We examined this yesterday: she has always said she was a lizard in a past life, and I agree. There are remnant clues: she loves to sit in the sun, whatever the temperature, and soak it in. She also loves lizards of all sorts, always has. We used to own a salamander when I was little. And she spent a recent holiday in the caribbean mainly chasing iguanas around the island.

However: according to Buddhist reincarnation philosophy (apparently), if you are reborn as a creature that slithers so close to the ground it means you did something terrible in a previous life. So she must have been some awful woman before that.

It's obvious isn't it? My mother was previously Marie-Antoinette.

The good news is she must have been an amazingly awesome lizard to be reborn a human woman again. Let's hope she doesn't mess it up (there's still time).

Wednesday, 16 January 2013

Free speech: your responsibility

In the words of the brilliant Theodore Dalrymple:

"Everyone is in favour of free speech for himself: the problem begins only with others. ...It is so obvious that the right to free speech includes the right to say things that others might find offensive or irritating that it is surprising, and not altogether reassuring, that a columnist in what was once a liberal newspaper should deride it.
It is true, however, that few rights come without corresponding duties. The duty that corresponds to the right to free speech is the duty to control the degree to which what others say provokes you. "

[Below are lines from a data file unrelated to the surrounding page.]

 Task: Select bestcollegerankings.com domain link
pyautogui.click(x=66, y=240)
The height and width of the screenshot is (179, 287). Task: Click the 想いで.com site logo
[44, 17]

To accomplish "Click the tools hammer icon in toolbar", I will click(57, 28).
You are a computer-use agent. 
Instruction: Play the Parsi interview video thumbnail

That's right: it is your responsibility not to get offended. 

Monday, 14 January 2013

Great texts

Great moment: receiving a text from a friend in your accountability (goal-reaching) group telling you she just passed a milestone. What a way to start your morning!

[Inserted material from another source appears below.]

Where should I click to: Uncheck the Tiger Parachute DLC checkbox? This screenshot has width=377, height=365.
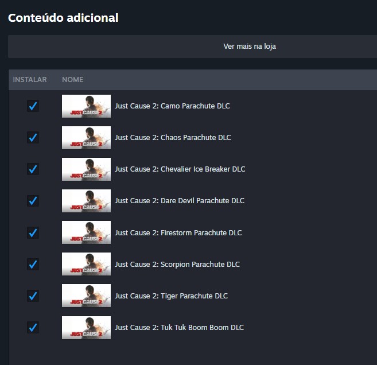(x=33, y=296)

In other news: I am getting on this American Football (the one played in spandex and with your hands) bandwagon. The game yesterday (Seattle-Atlanta) was perfectly nestled between my brunch and movie night, and it was terrific. How good sports should be.

Friday, 11 January 2013

Who your children should be

Whomever they want to be.

By all means, if your daughter grows wanting to be a helpless damsel that is her right and her choice. But make sure it is a true choice, not a path you have set out for her.


Wednesday, 9 January 2013

What would George Costanza do

About buying local?

Clue:
Jerry's gf (Rachel Nichols) sells locally sourced produce that George refuses to buy. "Why does it cost so much? You grow it RIGHT THERE!"


Tuesday, 8 January 2013

DumbAgent - Wishing you an Optimistic New Year


Wishing you an Optimistic New Year

Here’s to wishing everyone an optimistic new year.
We, as a society, have accomplished a lot over this past year, and in recent years as a whole. As Steven Pinker has shown us, we are living in the safest day and age ever known to human kind. And as Matt Ridley so aptly put it, we live better lives than any of our ancestors could have ever dreamed.
As an example, the average citizen living on welfare today has a better life than King Louis the 16th (prior to his head rolling) could have hoped for. Even Andrew Carnegie never had it so good. He did not have central heating, nor air conditioning, nor constant (hot and cold) running water. TVs, telephones, instant coffee, bottled water, microwave ovens, let alone the Internet and public transportation, were not available to anyone until very very recently. Next time you ride in a car, think about having to make that ride in a luxurious horse carriage. With the constant smell of horse droppings, no suspension on wooden wheels riding on cobblestone streets (it is no wonder people had to take several days’ rest after going on a journey during those days).
Of course, if our lives are better, the fact is lost on many of us. Why is that?
Let’s demonstrate with an example. Two events happen at the same time: a plane crashes in Fiji and twenty people (whom you do not know) die, while a nurse in the Democratic Republic of Congo successfully saves 20 people (whom you do not know) from a malaria outbreak thanks to a quick intervention. Technically, these events should have the same effect on you. Their only direct effect on your life will be emotional, with one making you sad (and in a melancholic mood), the other making you happy (and in a hopeful mood).
Yet, if those two events happened simultaneously, which would be covered by the local news? Chances are, the plane crash.*
You may now think “Ok, I know where you’re going with this. The news loves their ‘if it bleeds it leads’ mantra and it’s too pessimistic and bla bla. But so what?”
Well, it is this “so what” that matters. If you watch enough television showing enough shooting and killing, you are convinced we’re all going to the proverbial hell in a handbasket. This, in turn, will make you want to think less about our accomplishments and  how we can build upon them.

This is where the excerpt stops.